La giovane è stata fermata il 19 giugno, e non il 20 come risultava in un primo momento, al suo arrivo all’aeroporto di Marrakesh. Sul post Facebook che sta alla base delle accuse di oltraggio all’Islam – un gioco di parole che trasformava la sura del Corano, detta dell’abbondanza, in sura del whisky – Ikram avrebbe affermato «di non averlo scritto e di aver condiviso sul proprio profilo Facebook solo una foto raffigurante una pagina del Corano, il cui contenuto era stato alterato».

Una card, quindi, che, come dichiarato dalla giovane, è stata rimossa dopo 15 minuti «perché avvertita da altri della gravità del suo contenuto». Quei 15 minuti in cui il post è rimasto nella sua pagina, in ogni caso, sono risultati fatali per Ikram perché le sono valsi una denuncia da parte di un’associazione islamica, presentata al foro di Marrakesh.

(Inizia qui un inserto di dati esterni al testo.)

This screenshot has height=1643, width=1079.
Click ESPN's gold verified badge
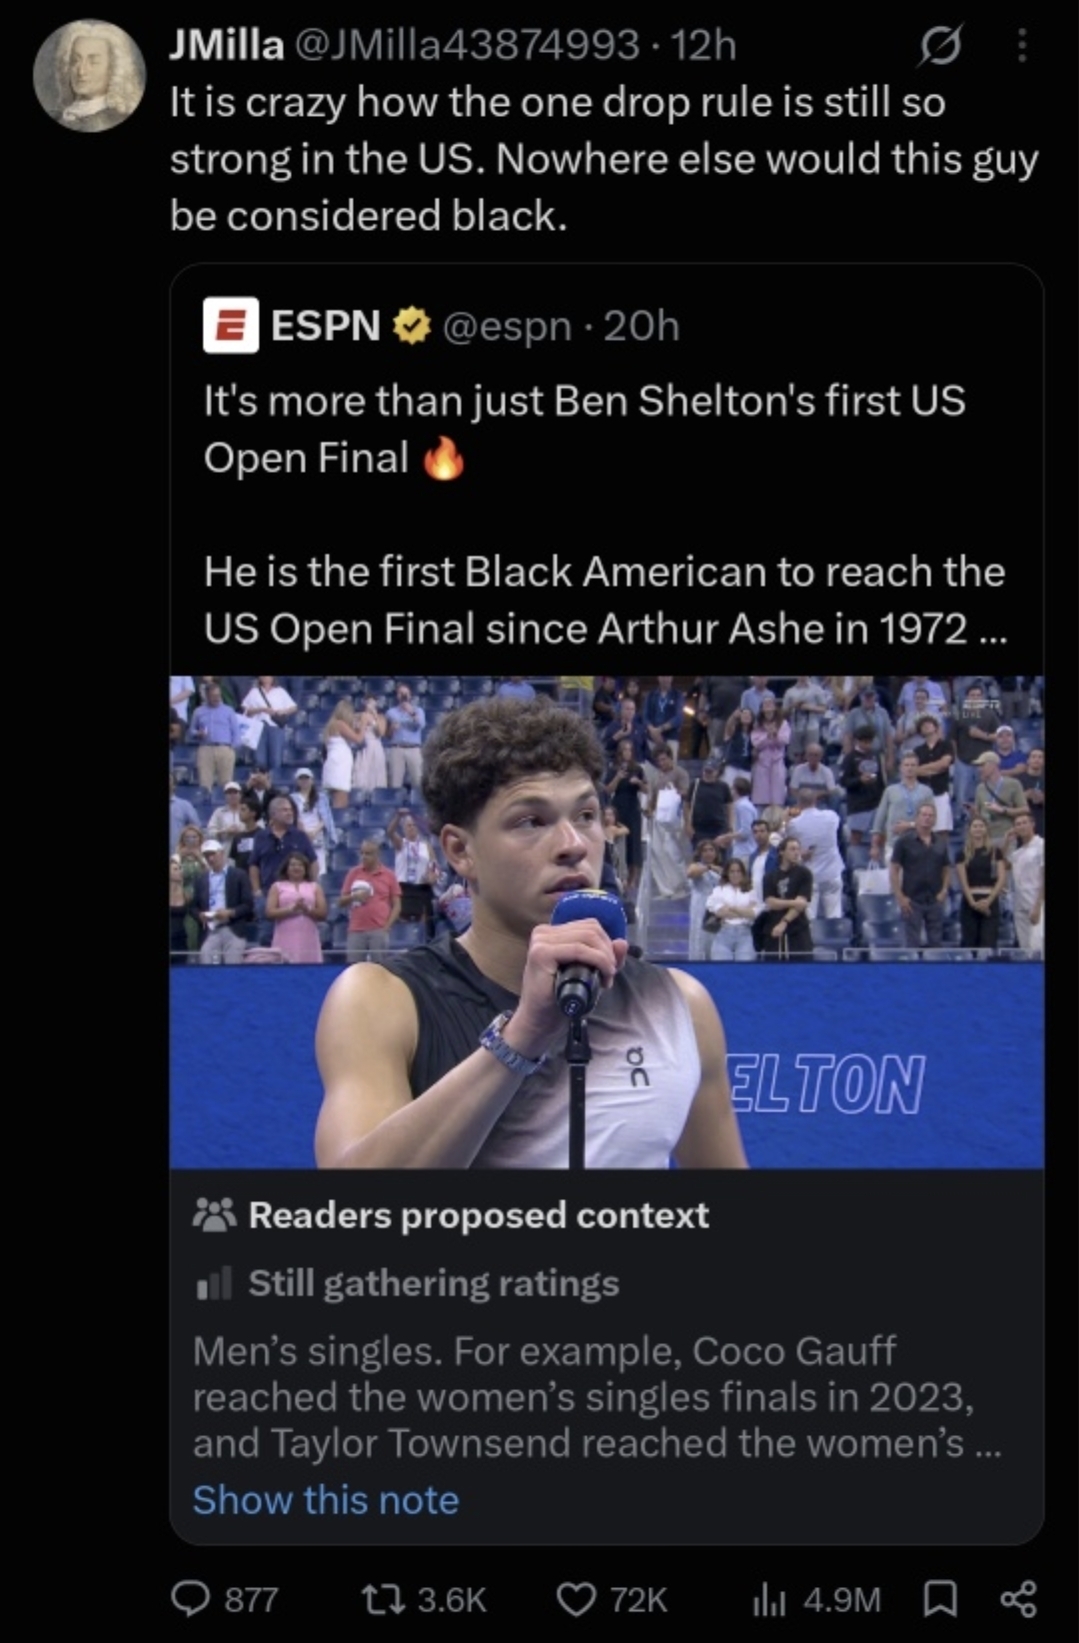click(411, 326)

Negli ultimi giorni le iniziative a favore di Ikram, nata a Vimercate (Monza e Brianza) da genitori marocchini e oggi residente a Marsiglia dove frequenta la facoltà di giurisprudenza, si sono moltiplicate. La petizione per la sua liberazione postata da Domani su Change.org ha raccolto più di 800 firme mentre Riccardo Noury di Amnesty International, organizzazione che segue il caso dall’ufficio regionale di Tunisi, ha pubblicato un video su Twitter. «La condanna per Ikram è ingiustificata e deve essere annullata al più presto», ha detto Noury. «Sono sempre di più i governi che controllano le attività dei cittadini sui social e aspettano la prima occasione per punirli».

Le reazioni politiche

Anche i parlamentari che hanno portato il caso in Commissione vorrebbero uno sforzo in più da parte della Farnesina. «Abbiamo domandato al ministero un ulteriore impegno nel dialogo con le autorità marocchine, per arrivare almeno alla concessione dei domiciliari alla ragazza», spiega Capitanio, il primo a sollevare il caso in parlamento. «Chiediamo anche un approfondimento per capire se quello di Ikram sia un caso isolato o se sia in corso un monitoraggio, anche attraverso i social network, dei comportamenti e delle libertà dei cittadini con doppia cittadinanza, perché questa seconda ipotesi sarebbe grave e preoccupante». Stessi toni dalle deputate Yana Ehm ed Elisa Siragusa, firmatarie delle altre due interrogazioni sull’arresto e la detenzione della ragazza. «Il caso di Ikram rischia di diventare uno Zaki bis, ma non possiamo e non dobbiamo permetterlo», hanno dichiarato. «Il nostro lavoro proseguirà serrato e senza sosta anche nei prossimi giorni, affinché Ikram possa essere liberata e tornare al prima possibile ad abbracciare i suoi familiari».